**What you are asked to do**
Reproduce all the lines below exactly and omit the images.

=== Section Start ===

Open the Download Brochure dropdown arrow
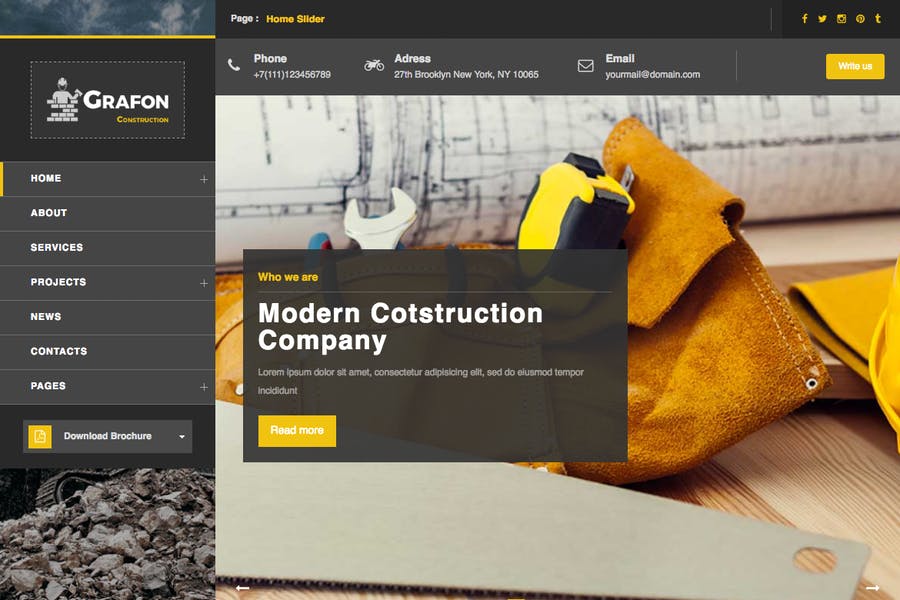The width and height of the screenshot is (900, 600). click(182, 437)
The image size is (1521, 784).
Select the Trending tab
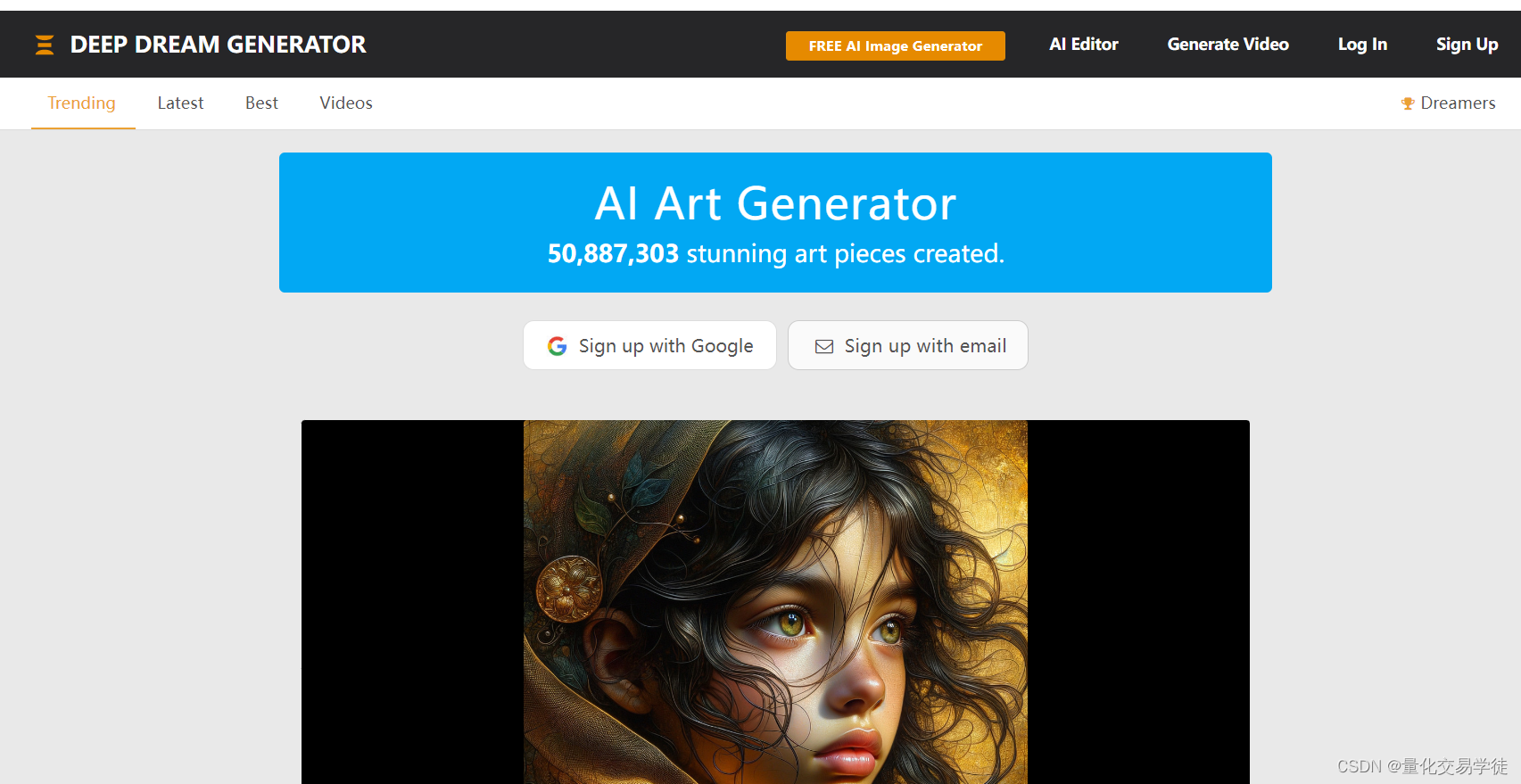[x=82, y=103]
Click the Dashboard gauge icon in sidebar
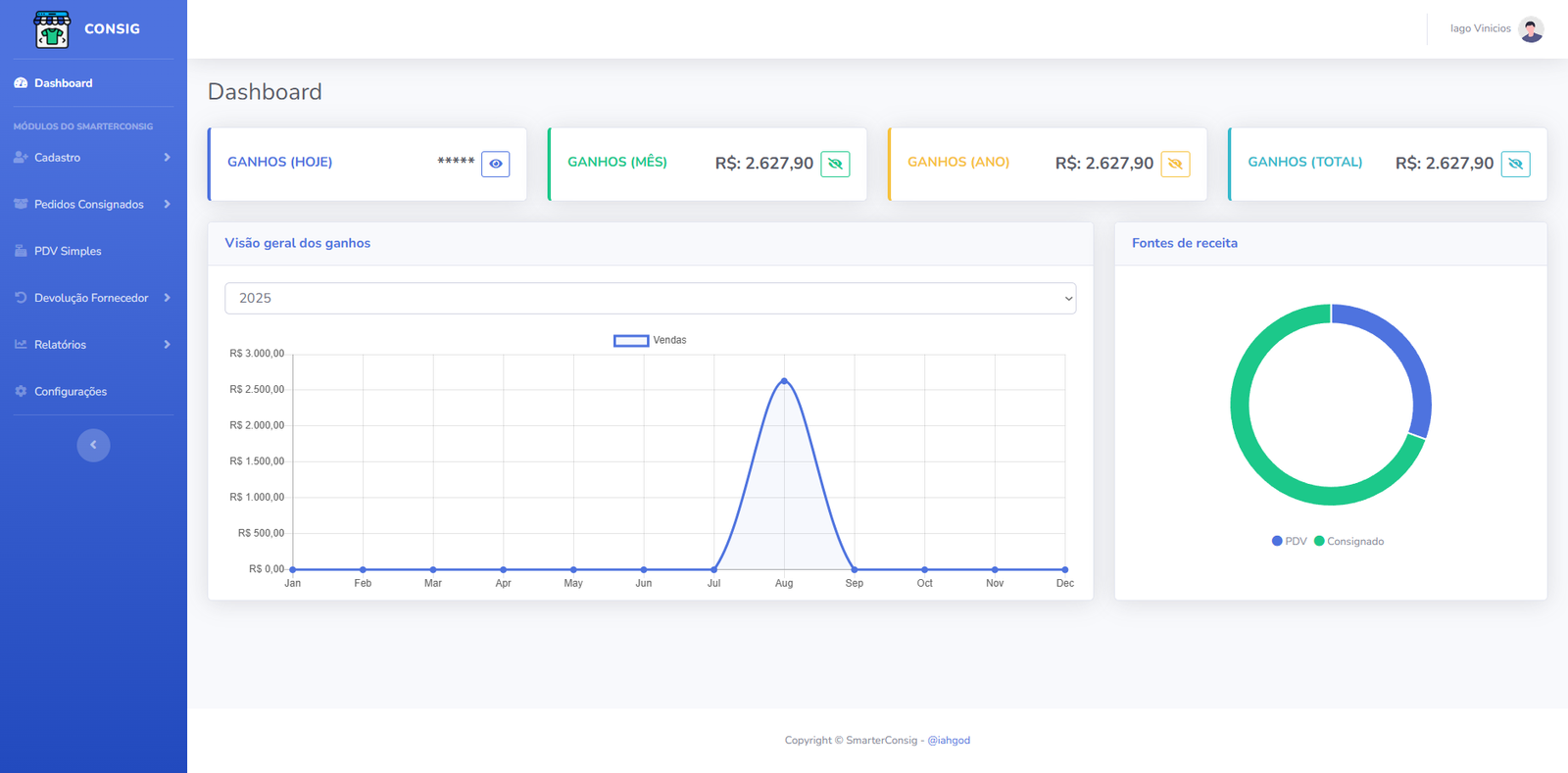Viewport: 1568px width, 773px height. click(21, 83)
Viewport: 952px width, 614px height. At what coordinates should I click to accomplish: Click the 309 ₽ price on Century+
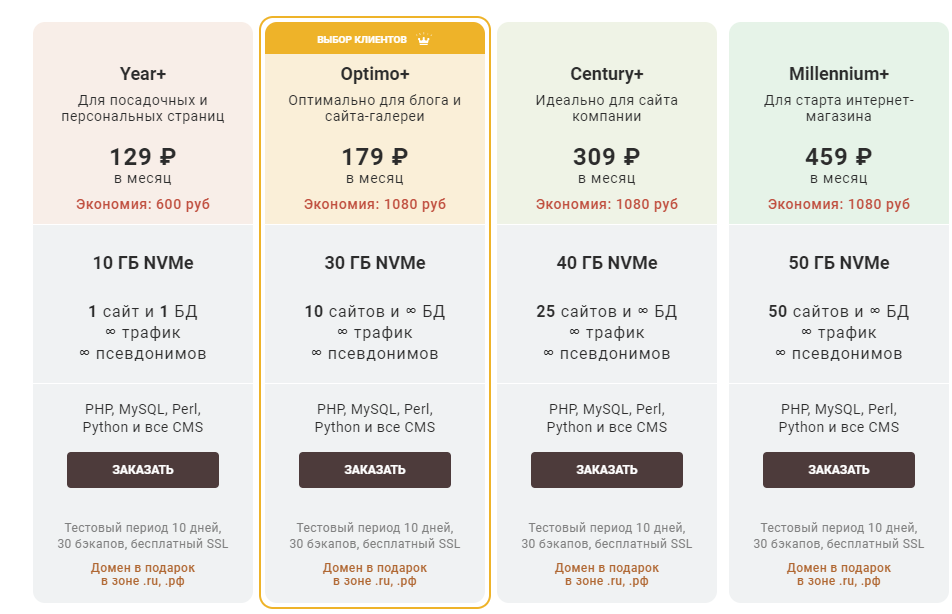[607, 157]
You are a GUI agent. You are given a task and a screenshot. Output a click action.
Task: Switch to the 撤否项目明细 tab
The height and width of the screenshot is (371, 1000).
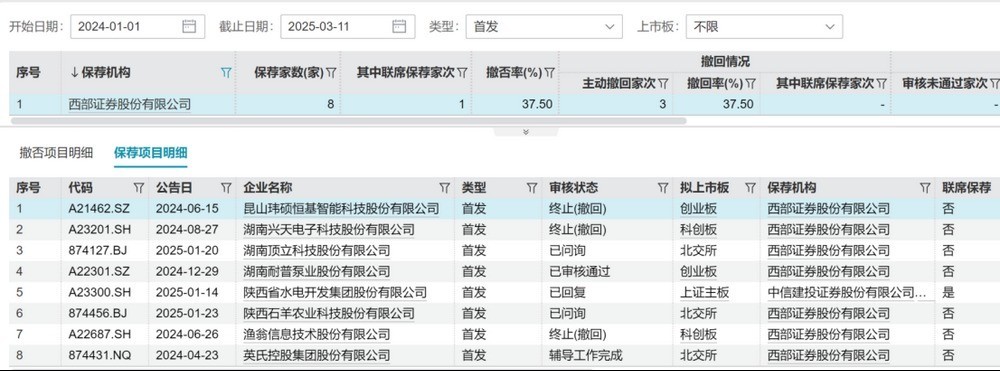[x=56, y=153]
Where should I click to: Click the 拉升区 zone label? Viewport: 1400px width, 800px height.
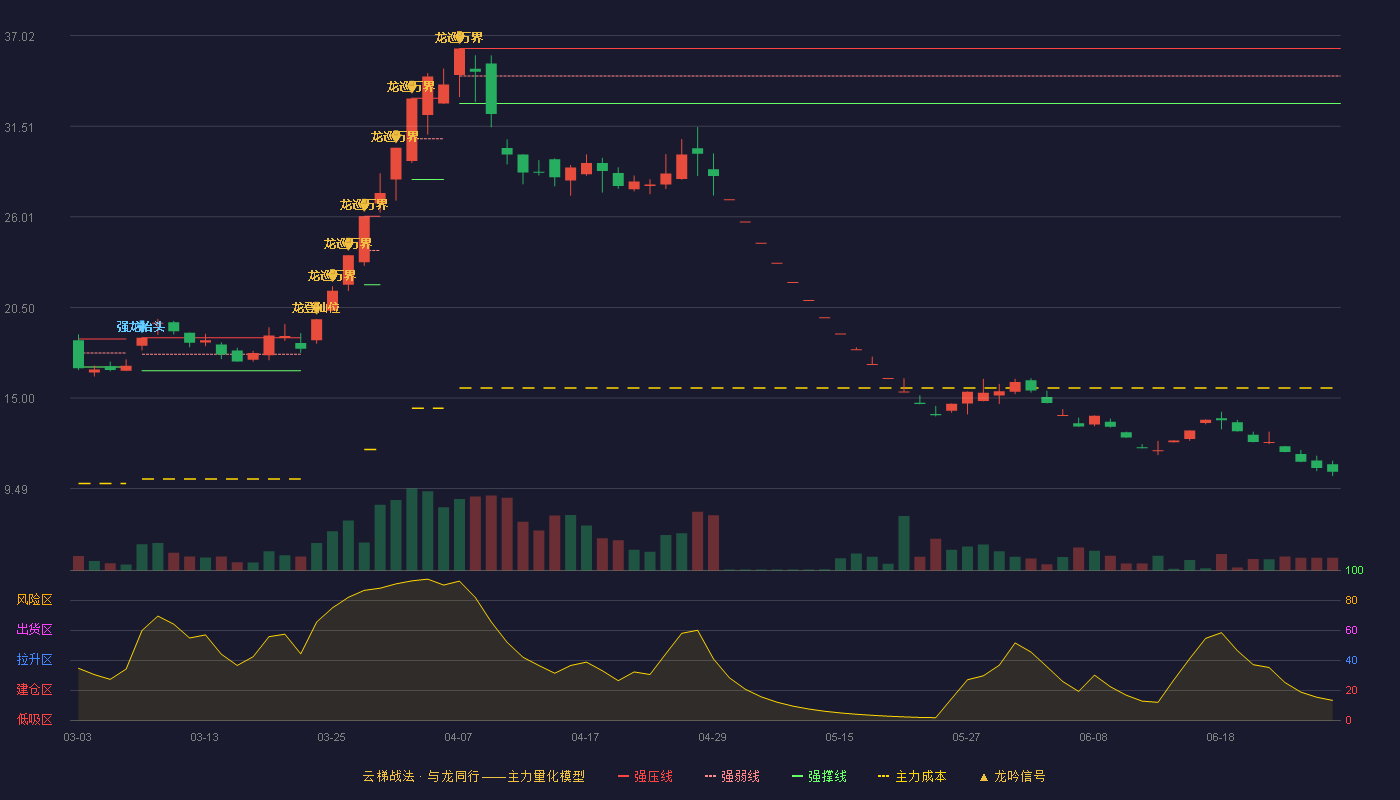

=== Section End ===

**Task answer**
Open the Download Brochure dropdown arrow
The width and height of the screenshot is (900, 600). click(182, 437)
The image size is (1521, 784).
Select the Trending tab
[x=82, y=103]
Click the Dashboard gauge icon in sidebar
Viewport: 1568px width, 773px height. click(21, 83)
Viewport: 952px width, 614px height. At what coordinates should I click to accomplish: Click the 309 ₽ price on Century+
[607, 157]
You are a GUI agent. You are given a task and a screenshot. Output a click action.
Task: Switch to the 撤否项目明细 tab
The height and width of the screenshot is (371, 1000).
[x=56, y=153]
Where should I click to: Click the 拉升区 zone label? Viewport: 1400px width, 800px height.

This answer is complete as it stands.